What is good and true in Zingales’ book is his discussion of how power interests have corrupted our market economy. I particularly liked his analysis of why anti-trust law is important in the chapter “Crony Capitalism American style.” Not that it enforces the laws of micro-economics and keeps marginal pricing competitive, but that it allows firms to grow to be mega firms who can bend the state to their will. His observation is subtle, astute and hits the mark.
The poverty of his analysis shows up on p. 156 in his explanation of why competition does not cure predatory lending: most people do not pay attention to their finances, he says. From there, his argument takes a “right turn.” What we need is to reinstate generalized trust. To have generalized trust, we must simplify everything so that the system becomes more transparent again. But, Zingales has just conceded that market capitalism is not self-adjusting. Competition doesn’t prevent those who trust from being victimized or the sharpies from cornering the good stuff. Zingales has no idea of how to motivate the people who are running the machinery amok to do the right thing. Alas, his prescription addresses symptoms, not causes. To the contrary, the conclusion to be drawn must be to trust less. Or, as Reagan said, trust but verify.
I don’t believe the problem is that most people do not pay attention to their finances. Rather, most people do not understand finance. Including most finance professors. What is needed is for finance professors to stop professing to teach finance and open their eyes to how 21st Century finance works. They would discover that their courses, and indeed our entire market information layer today, are archaic.

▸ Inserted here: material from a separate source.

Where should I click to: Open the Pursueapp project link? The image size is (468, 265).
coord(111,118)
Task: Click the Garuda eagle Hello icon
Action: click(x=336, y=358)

Our financial disclosure requirements have become so thoroughly decoupled from our financial practice that there is no way to bring price and value into equilibrium in our markets. This lesson needs to be absorbed and synthesized into a solution that enables markets to regulate themselves through the disclosure of information. Either we must recognize that laziness and arrogance can lead to capture, no less than greed, or else markets cannot self-regulate via informational dissemination. And if markets cannot self-regulate through the dissemination of information, then market capitalism is a gigantic fraud.